I do so grudgingly. I don’t particularly like turtles. They’re quite ugly, and they bite. They are not a bit grateful when you risk life and limb to carry them to safety.
But a long time ago, I read somewhere that turtles endure horrible, slow deaths when they’re hit by cars. I don’t remember the details–and if you know them, do not remind me–but apparently, turtles often survive the initial hit and sit there, suffering, on the side of the road for days. (To whoever wrote this article, thanks a lot. I needed this imagery in my head.)
But I have this thing about suffering. I know it comes with this territory we call Earth, and endured nobly, it makes us better humans beings, better turtles. But I still feel compelled to alleviate pain when it’s sitting in front of me.
And so, I throw starfish back in the ocean, and on busy roads, I pick up turtles. There have been trips to various wildlife refugee centers with mangled birds, rabbits, squirrels, and the occasional possum. Usually, they die anyway, but I sleep better at night.
That said, I still think they should have shot the stinkin’ deer.
That would be the deer that got stuck in the mud near Charleston, S.C., last week and required the services of the Sheriff’s Department, the City Police, the Volunteer Rescue Squad, and Animal Control before the terrified animal was dislodged four hours later and hustled off to a vet.
For a while, it seemed as if every government agency in Charleston was involved in the rescue, except for the Coast Guard, which said, in essence, “You gotta be kidding” when asked to send a helicopter to the scene. Of course, the Coast Guard was not in the color photograph on the front page of the newspaper the next day, either; the rational always pay a price.
So did the hapless motorists of Charleston County, as Operation Rescue shut down the westbound lanes of the Don Holt Bridge, which is heavily traveled by 18-wheelers en route to the port and tourists headed to the beaches.
This is where they lost me.
I’m all for rescuing suffering animals, until the suffering spreads to me. And had I been one of the people trapped on the Don Holt Bridge–and trust me, somewhere in that traffic was a mother whose recently potty trained three-year-old had to go right then–I would have leapt out of the car, leaned over the bridge, and screamed “Kill it!
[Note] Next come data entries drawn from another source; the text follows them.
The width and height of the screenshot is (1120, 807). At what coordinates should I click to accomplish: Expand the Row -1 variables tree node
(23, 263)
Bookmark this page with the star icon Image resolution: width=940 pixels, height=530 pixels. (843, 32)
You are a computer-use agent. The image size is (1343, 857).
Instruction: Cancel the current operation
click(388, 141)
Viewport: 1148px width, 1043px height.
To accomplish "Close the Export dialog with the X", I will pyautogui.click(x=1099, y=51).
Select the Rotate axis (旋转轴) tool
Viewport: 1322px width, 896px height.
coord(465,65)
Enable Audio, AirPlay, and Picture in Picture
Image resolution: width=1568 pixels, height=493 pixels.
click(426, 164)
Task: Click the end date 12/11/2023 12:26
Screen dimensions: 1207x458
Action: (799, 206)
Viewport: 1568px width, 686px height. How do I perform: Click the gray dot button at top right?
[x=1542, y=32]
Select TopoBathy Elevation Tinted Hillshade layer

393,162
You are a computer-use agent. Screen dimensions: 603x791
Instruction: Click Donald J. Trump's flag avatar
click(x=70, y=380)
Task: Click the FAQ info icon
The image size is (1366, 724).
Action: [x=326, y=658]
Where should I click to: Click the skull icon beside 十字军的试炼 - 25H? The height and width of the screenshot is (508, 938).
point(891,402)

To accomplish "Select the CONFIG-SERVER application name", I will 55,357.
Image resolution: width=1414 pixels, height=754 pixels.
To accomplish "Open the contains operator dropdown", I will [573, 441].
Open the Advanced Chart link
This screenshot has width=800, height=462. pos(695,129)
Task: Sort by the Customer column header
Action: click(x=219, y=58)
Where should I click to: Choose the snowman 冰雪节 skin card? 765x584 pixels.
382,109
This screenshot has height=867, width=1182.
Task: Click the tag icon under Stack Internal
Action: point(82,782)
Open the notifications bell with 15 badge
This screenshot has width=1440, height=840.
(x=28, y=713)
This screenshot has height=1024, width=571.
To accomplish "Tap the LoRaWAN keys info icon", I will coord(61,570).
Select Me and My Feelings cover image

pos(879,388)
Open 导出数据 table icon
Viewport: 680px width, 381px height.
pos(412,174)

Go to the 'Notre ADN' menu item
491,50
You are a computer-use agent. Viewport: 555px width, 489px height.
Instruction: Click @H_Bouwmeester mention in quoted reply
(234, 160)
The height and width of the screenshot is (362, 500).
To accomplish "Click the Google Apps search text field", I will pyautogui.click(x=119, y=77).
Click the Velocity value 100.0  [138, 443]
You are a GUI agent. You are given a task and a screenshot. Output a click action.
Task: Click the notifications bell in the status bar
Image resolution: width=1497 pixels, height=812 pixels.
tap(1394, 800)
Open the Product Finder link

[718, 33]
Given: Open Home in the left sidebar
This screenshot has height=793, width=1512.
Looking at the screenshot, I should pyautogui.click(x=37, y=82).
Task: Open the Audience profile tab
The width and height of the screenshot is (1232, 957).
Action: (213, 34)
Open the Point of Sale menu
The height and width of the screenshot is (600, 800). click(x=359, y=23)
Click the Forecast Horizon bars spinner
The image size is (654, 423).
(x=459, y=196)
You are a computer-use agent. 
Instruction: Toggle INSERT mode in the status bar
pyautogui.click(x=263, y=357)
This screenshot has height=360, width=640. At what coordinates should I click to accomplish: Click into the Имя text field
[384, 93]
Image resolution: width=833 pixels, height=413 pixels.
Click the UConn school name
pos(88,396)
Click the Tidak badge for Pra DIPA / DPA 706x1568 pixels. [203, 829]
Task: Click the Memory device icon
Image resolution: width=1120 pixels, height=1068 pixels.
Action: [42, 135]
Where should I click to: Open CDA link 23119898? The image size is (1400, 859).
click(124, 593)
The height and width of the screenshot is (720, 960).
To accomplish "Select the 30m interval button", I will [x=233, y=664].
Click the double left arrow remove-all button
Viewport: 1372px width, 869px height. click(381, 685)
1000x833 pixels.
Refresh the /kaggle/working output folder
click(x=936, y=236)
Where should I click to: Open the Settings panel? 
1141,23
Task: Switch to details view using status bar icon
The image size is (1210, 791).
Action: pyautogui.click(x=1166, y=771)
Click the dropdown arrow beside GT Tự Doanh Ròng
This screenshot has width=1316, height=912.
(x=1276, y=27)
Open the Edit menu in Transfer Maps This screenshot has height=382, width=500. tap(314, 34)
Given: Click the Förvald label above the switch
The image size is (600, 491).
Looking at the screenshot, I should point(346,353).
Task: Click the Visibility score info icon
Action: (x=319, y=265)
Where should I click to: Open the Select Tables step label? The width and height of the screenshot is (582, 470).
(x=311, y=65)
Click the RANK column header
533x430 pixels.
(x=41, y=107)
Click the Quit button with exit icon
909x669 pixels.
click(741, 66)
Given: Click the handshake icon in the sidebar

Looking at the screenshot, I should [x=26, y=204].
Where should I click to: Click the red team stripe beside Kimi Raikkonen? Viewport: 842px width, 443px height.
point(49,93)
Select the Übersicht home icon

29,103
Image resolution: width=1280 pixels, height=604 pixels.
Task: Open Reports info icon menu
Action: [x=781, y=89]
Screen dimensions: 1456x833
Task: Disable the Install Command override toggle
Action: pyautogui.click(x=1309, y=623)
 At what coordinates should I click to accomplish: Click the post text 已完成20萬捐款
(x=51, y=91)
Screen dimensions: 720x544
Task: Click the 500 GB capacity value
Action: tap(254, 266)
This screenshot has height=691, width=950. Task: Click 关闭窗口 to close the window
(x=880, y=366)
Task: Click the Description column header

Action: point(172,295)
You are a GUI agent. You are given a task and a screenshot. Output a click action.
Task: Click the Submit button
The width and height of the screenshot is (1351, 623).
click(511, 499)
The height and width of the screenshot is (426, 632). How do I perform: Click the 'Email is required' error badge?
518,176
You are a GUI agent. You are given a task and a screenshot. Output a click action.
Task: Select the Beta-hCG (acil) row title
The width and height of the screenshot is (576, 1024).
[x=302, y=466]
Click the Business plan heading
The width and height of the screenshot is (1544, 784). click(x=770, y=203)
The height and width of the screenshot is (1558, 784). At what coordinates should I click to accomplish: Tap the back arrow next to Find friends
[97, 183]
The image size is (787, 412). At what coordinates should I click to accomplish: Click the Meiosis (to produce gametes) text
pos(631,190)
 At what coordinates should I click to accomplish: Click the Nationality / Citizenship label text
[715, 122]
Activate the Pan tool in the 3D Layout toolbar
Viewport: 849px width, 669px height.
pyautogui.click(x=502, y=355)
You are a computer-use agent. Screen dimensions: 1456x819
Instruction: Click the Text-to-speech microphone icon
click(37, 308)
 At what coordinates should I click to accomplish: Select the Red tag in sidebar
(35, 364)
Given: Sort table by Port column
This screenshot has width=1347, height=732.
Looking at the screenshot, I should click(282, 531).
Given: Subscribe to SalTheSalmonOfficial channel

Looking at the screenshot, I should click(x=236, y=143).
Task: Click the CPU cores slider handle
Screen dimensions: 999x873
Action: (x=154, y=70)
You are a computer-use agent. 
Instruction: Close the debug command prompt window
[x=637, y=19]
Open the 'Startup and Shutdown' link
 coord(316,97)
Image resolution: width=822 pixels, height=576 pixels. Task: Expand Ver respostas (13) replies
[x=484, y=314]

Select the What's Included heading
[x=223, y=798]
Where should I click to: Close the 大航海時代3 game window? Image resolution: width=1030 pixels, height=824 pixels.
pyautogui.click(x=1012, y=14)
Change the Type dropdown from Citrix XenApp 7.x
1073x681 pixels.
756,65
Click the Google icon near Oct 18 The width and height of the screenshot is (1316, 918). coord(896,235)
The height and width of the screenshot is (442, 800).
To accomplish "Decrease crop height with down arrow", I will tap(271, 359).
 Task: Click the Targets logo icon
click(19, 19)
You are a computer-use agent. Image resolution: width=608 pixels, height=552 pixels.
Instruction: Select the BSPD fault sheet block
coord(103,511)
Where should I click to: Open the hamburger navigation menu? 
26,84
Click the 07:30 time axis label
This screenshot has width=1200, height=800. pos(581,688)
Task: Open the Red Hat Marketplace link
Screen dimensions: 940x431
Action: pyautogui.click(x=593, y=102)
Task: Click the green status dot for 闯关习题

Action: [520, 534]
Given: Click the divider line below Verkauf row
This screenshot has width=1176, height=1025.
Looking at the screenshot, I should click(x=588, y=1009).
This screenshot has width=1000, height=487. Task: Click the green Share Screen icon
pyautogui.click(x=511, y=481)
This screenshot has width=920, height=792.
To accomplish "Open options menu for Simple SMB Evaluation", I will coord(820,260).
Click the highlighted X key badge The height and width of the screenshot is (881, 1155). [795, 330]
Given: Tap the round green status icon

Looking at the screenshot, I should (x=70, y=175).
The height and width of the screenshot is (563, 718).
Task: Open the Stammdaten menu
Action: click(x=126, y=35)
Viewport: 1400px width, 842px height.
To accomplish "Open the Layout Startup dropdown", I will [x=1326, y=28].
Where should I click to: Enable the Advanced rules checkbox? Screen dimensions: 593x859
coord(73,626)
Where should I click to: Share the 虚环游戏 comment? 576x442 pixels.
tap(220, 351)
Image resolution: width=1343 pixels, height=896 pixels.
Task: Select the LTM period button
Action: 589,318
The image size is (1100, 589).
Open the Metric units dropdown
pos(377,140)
Just kill it!” while highly trained sheriff’s deputies built a walkway through the marsh out of plywood and wooden pallets.
The punch line: It is hunting season in South Carolina. And the trapped deer was a buck.
The deer was so terrified at the noisy approach of his rescuers (We’re from the government, and we’re here to help!) that although his rear legs were buried in the mud, over the course of four hours he managed to move 30 feet in a futile attempt to escape his benefactors.
The deer, should he recover physically, will need several weeks of Dr. Phil and a lifetime supply of Prozac to resume normal deer functioning, even in the “non-hunting preserve” where he will be deposited. No one, it appears, asked if it might have been kinder to shoot the deer on Wednesday night, when he was first discovered, than to terrorize it (with the best of intentions) until midday Thursday, when he was finally tranquilized and pulled from the muck.
For those who want to send cards, they’re calling the deer “Lucky.”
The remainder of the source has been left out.